# WHAT YOU SHOULD DO:
Please format the data in the stretch from the line containing "You are a GUI" through the line containing "pyautogui.click(x=156, y=430)" as a two-column CSV with the columns instruction and response. Give one row for each pair of text and answer, with each value in a single quoted field and line breaks replaced by spaces.

# DATA LINES:
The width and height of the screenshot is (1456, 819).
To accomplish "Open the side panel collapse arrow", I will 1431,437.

==

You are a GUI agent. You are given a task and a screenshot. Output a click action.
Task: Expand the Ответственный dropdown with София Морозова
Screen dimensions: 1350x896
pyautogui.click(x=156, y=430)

# EXERCISE ANSWER:
instruction,response
"You are a GUI agent. You are given a task and a screenshot. Output a click action. Task: Expand the Ответственный dropdown with София Морозова Screen dimensions: 1350x896","pyautogui.click(x=156, y=430)"